EXTRAHIERTER TEXT:
■ ■ ■ ■ ■ ■ ■

Als ich das erste Mal mit dem Nachhilfeportal.de in Berührung kam, war ich erstaunt über das vielfältige Nutzungsangebot, das es zur Verfügung stellt. Besonders überrascht war ich von einem sehr gut entwickelten virtuellen Klassenzimmer, das eigens für Online-Nachhilfe konzipiert wurde.
Vielleicht waren Sie genauso neugierig wie ich, wie Online-Nachhilfe durch das Nachhilfeportal.de realisiert werden kann und haben sich dort umgesehen, es vielleicht sogar schon ausprobiert. Möglicherweise haben Sie jedoch den Raum bald wieder verlassen, und konnten sich nicht so recht vorstellen, in einer solchen Umgebung zu unterrichten. Einige unter Ihnen werden den Link zur Online-Nachhilfe gar nicht erst angeklickt haben, fest davon überzeugt, dass Ihre bisherige Form der Präsenznachhilfe die einzig richtige sei.
Doch wie ist das nun? Würde es sich lohnen sich mit dem Thema Online-Nachhilfe für Ihre Praxistätigkeit näher auseinander zu setzen? Welche Vorteile ergeben sich durch die neue webbasierte Nachhilfeform – und wo liegen die Unterschiede zwischen beiden Systemen? Auf den Punkt gebracht: Was ist eigentlich besser?

■ ■ ■ ■ ■ ■ ■

BEREITGESTELLTES MATERIAL:
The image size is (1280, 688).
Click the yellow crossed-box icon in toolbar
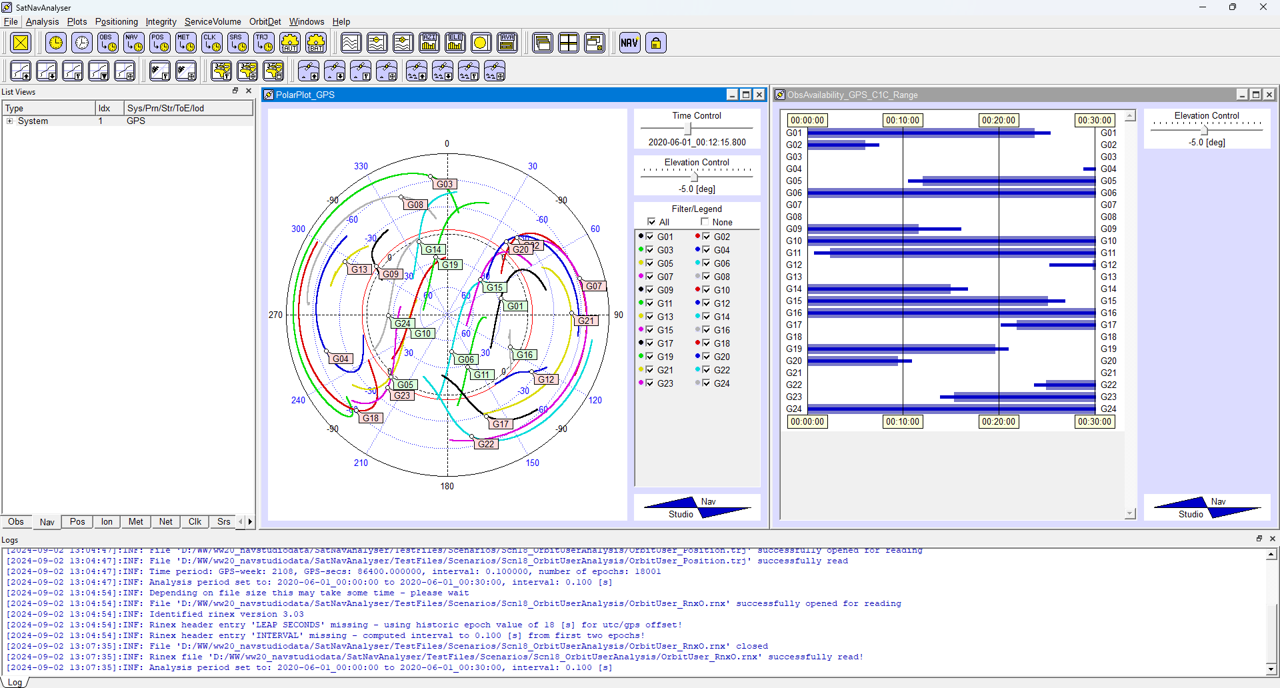point(21,43)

■ ■ ■ ■ ■ ■ ■

AUFGABEN:
a: Geben Sie aus dem Text über Online-Nachhilfe den Abschnitt von „Als ich das“ bis einschließlich „einzig richtige sei.“ wortgetreu aus.
b: Nennen Sie alle Sätze im Text über Online-Nachhilfe, die mit einem Fragezeichen enden.
c: Setzen Sie den Text über Online-Nachhilfe im Anschluss an seinen letzten Satz fort.

LÖSUNGEN:
a:
Als ich das erste Mal mit dem Nachhilfeportal.de in Berührung kam, war ich erstaunt über das vielfältige Nutzungsangebot, das es zur Verfügung stellt. Besonders überrascht war ich von einem sehr gut entwickelten virtuellen Klassenzimmer, das eigens für Online-Nachhilfe konzipiert wurde.
Vielleicht waren Sie genauso neugierig wie ich, wie Online-Nachhilfe durch das Nachhilfeportal.de realisiert werden kann und haben sich dort umgesehen, es vielleicht sogar schon ausprobiert. Möglicherweise haben Sie jedoch den Raum bald wieder verlassen, und konnten sich nicht so recht vorstellen, in einer solchen Umgebung zu unterrichten. Einige unter Ihnen werden den Link zur Online-Nachhilfe gar nicht erst angeklickt haben, fest davon überzeugt, dass Ihre bisherige Form der Präsenznachhilfe die einzig richtige sei.

b:
- Doch wie ist das nun?
- Würde es sich lohnen sich mit dem Thema Online-Nachhilfe für Ihre Praxistätigkeit näher auseinander zu setzen?
- Welche Vorteile ergeben sich durch die neue webbasierte Nachhilfeform – und wo liegen die Unterschiede zwischen beiden Systemen?
- Auf den Punkt gebracht: Was ist eigentlich besser?

c:
Um Sie gleich zu enttäuschen: Keines von beiden ist besser. Einfach nur deshalb, weil es sich um zwei unterschiedliche Nachhilfesysteme handelt, mit ihren jeweils spezifischen Vor- und Nachteilen.
Doch weil diese Aussage aus wirtschaftlichen Gründen nicht zählt und insbesondere indisch-amerikanische „Offshore Tutoring“ Unternehmen – neben dem Marketingaspekt - die skeptischen Äußerungen ihrer Kritiker aushebeln wollten, wurde bei einem der größten Unternehmen der Branche eine Studie mit 200.000 Nachhilfekräften durchgeführt, um festzustellen ob Online-Nachhilfe in der Summe genau so effektiv ist, wie Präsenznachhilfe. Die schlichte Antwort lautet: Ja.
Doch dabei möchte ich es nicht belassen. Möchte man einen ernsthaften Vergleich anstellen, müssen zuerst Kriterien ausgemacht werden, die einen Vergleich zulassen.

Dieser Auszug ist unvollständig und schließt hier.